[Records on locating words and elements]
:::

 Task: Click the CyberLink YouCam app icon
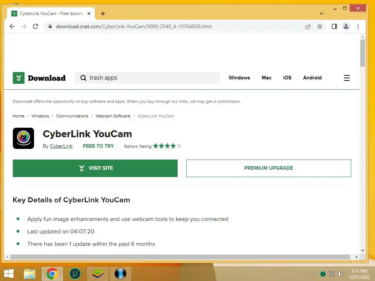[23, 138]
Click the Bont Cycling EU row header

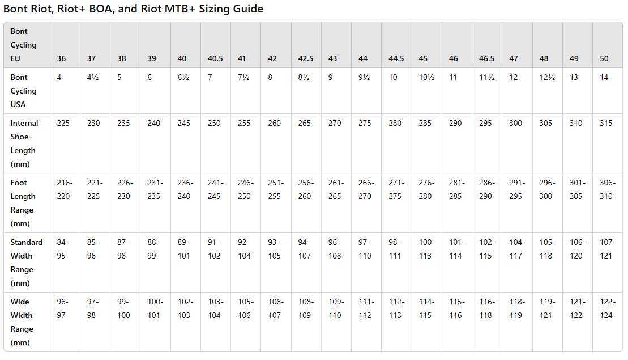[24, 45]
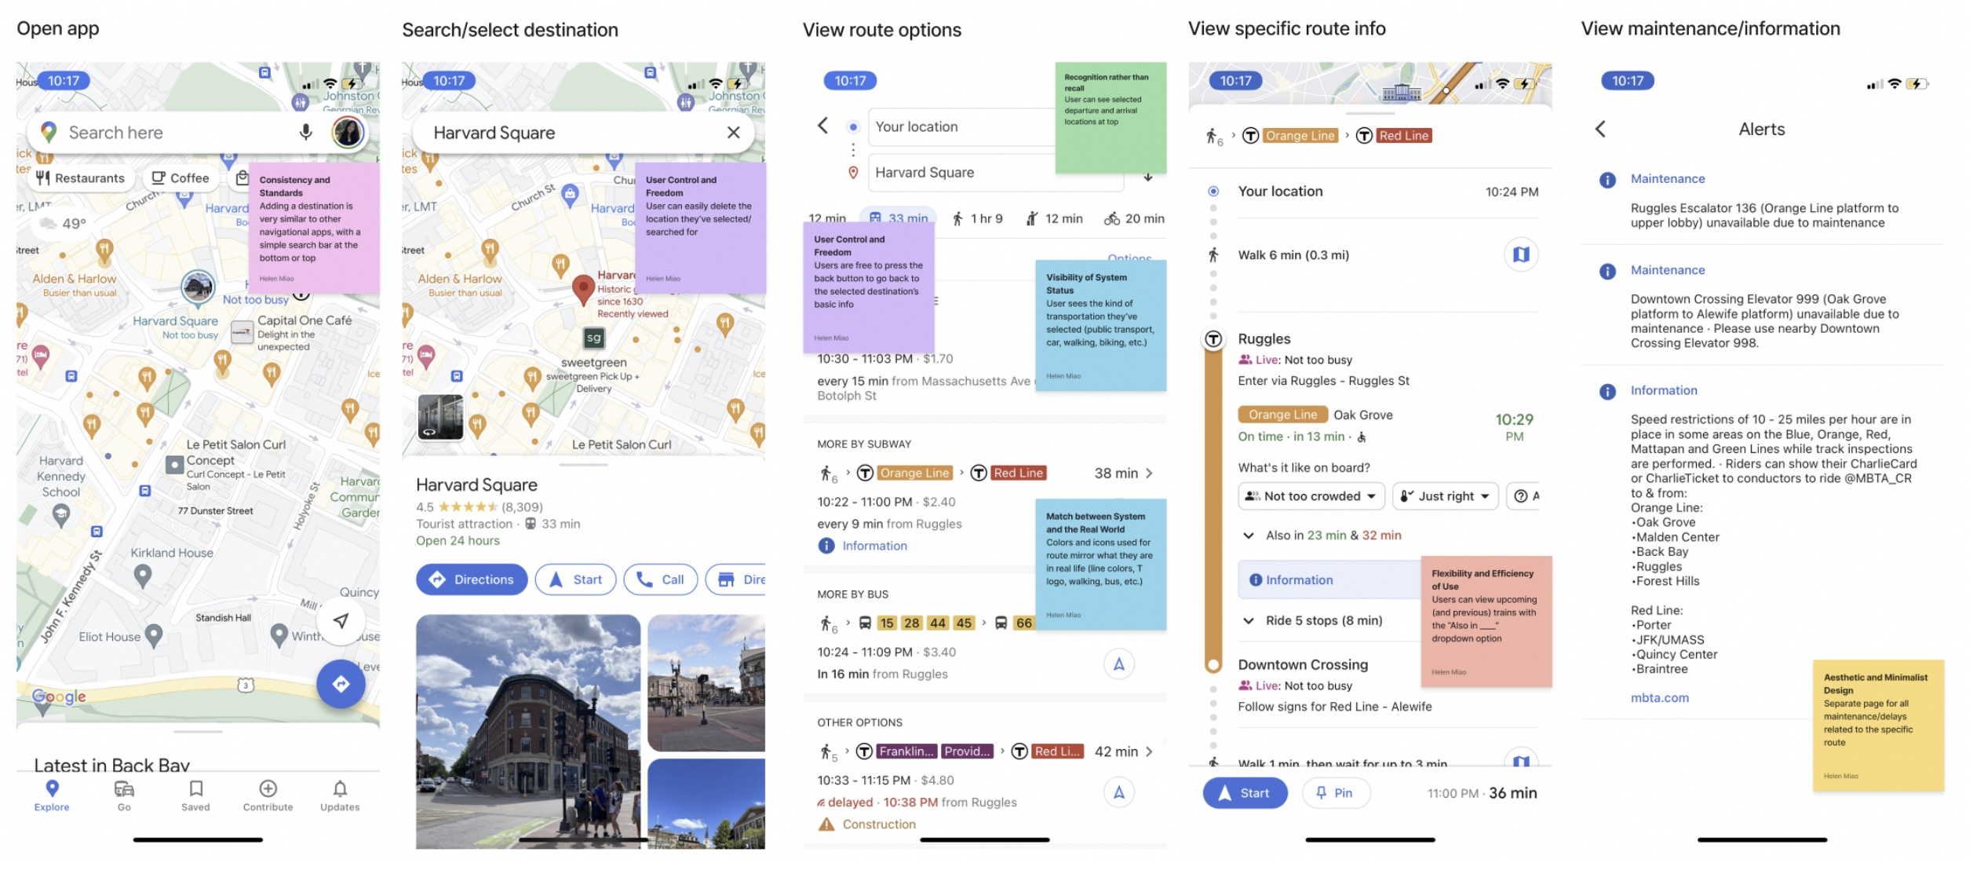This screenshot has height=870, width=1984.
Task: Tap the current location arrow icon
Action: (341, 621)
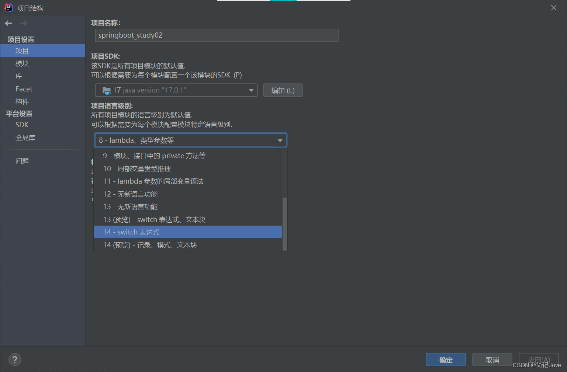This screenshot has height=372, width=567.
Task: Click the back navigation arrow
Action: pyautogui.click(x=8, y=23)
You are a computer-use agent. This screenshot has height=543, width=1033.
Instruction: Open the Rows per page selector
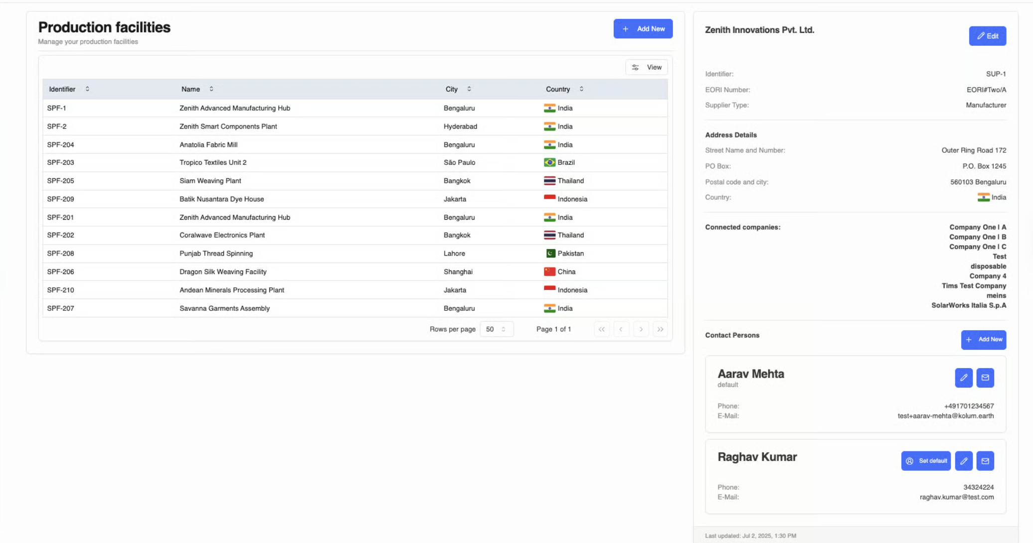pyautogui.click(x=496, y=329)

:::

● **Task goal**
Render all of the records above as a Markdown table with the columns "No." and "Line," giving each non-blank line its own numbered row. Leave the pictures out of the answer.

● **Exercise result**
| No. | Line |
|---|---|
| 1 |  Task: Click the CyberLink YouCam app icon |
| 2 | [23, 138] |
| 3 | Click the Bont Cycling EU row header |
| 4 | [24, 45] |
| 5 | This screenshot has height=870, width=1984. |
| 6 | Task: Tap the current location arrow icon |
| 7 | Action: (341, 621) |
| 8 | This screenshot has height=372, width=567. |
| 9 | Task: Click the back navigation arrow |
| 10 | Action: pyautogui.click(x=8, y=23) |
| 11 | You are a computer-use agent. This screenshot has height=543, width=1033. |
| 12 | Instruction: Open the Rows per page selector |
| 13 | pyautogui.click(x=496, y=329) |